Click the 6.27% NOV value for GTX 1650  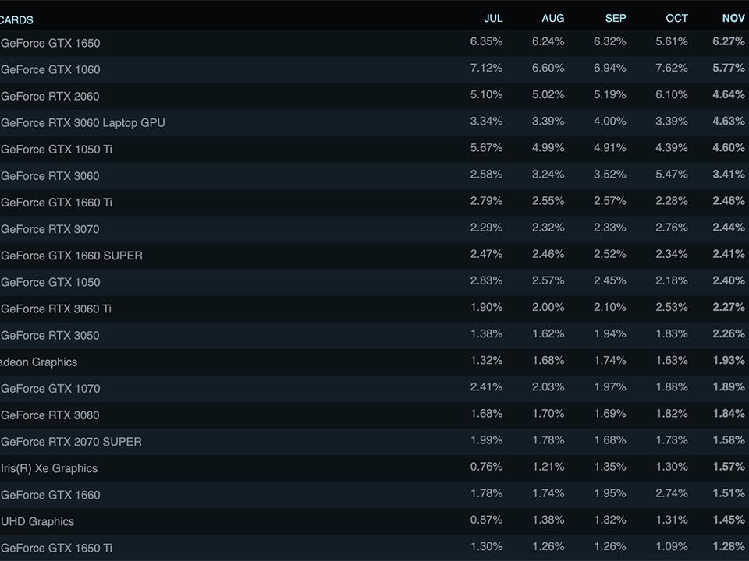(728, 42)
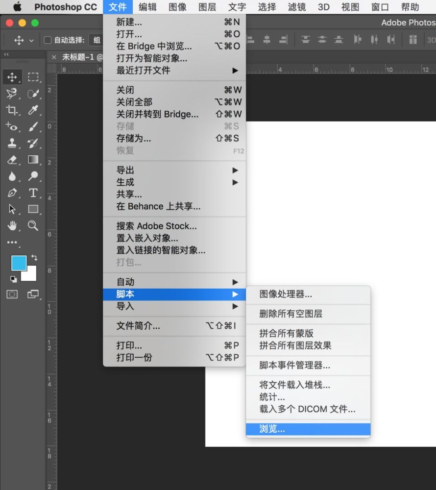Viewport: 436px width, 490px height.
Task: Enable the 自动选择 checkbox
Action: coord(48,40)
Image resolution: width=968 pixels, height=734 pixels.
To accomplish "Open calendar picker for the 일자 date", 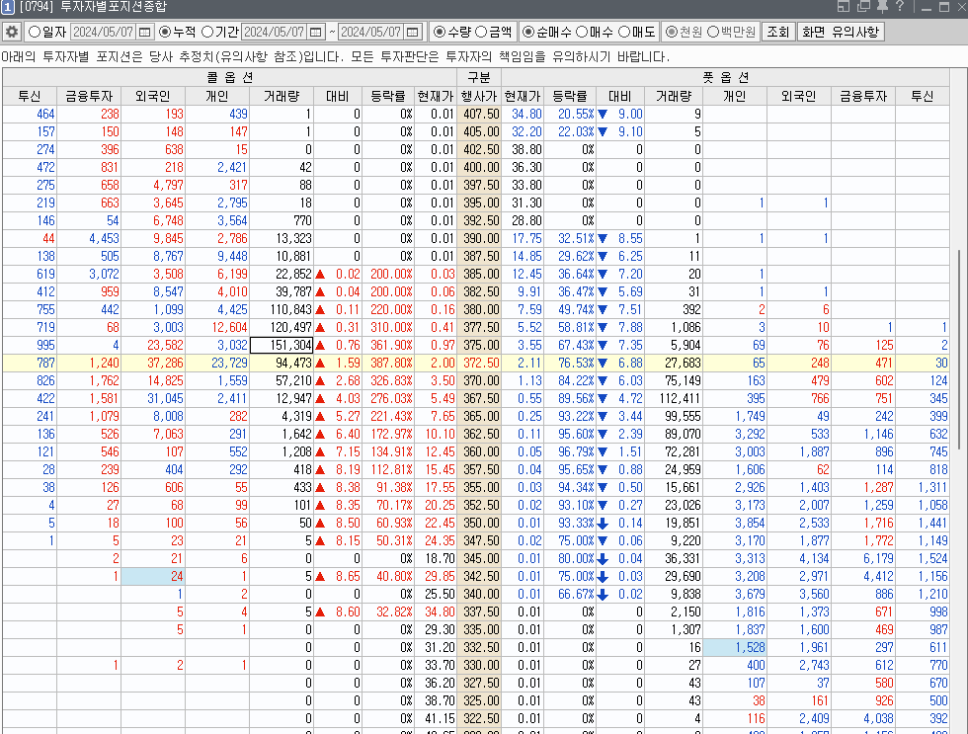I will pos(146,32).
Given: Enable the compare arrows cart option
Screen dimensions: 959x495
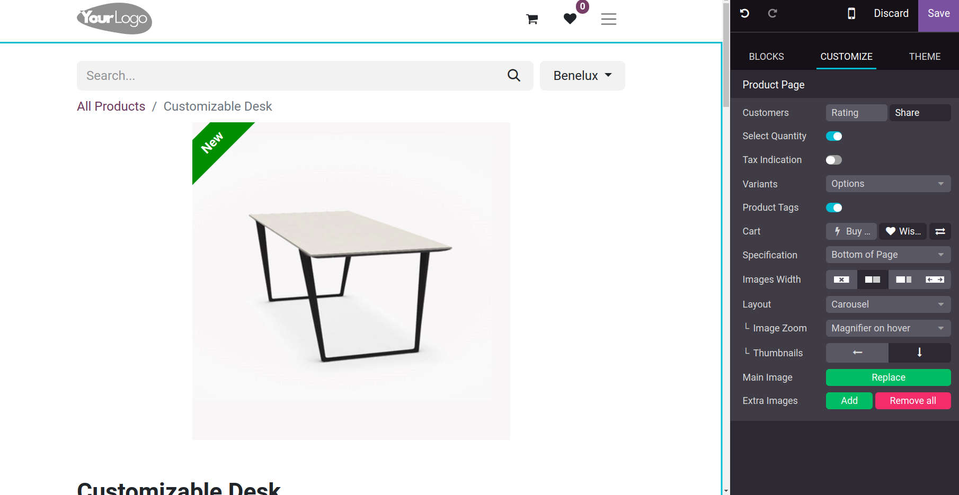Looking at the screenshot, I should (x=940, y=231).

══════════

## What you are asked to do:
Reproduce, word for word, the lines from the one containing "Given: Enable the compare arrows cart option" through the final line above. Leave every picture out.

## Answer for this exercise:
Given: Enable the compare arrows cart option
Screen dimensions: 959x495
Looking at the screenshot, I should (x=940, y=231).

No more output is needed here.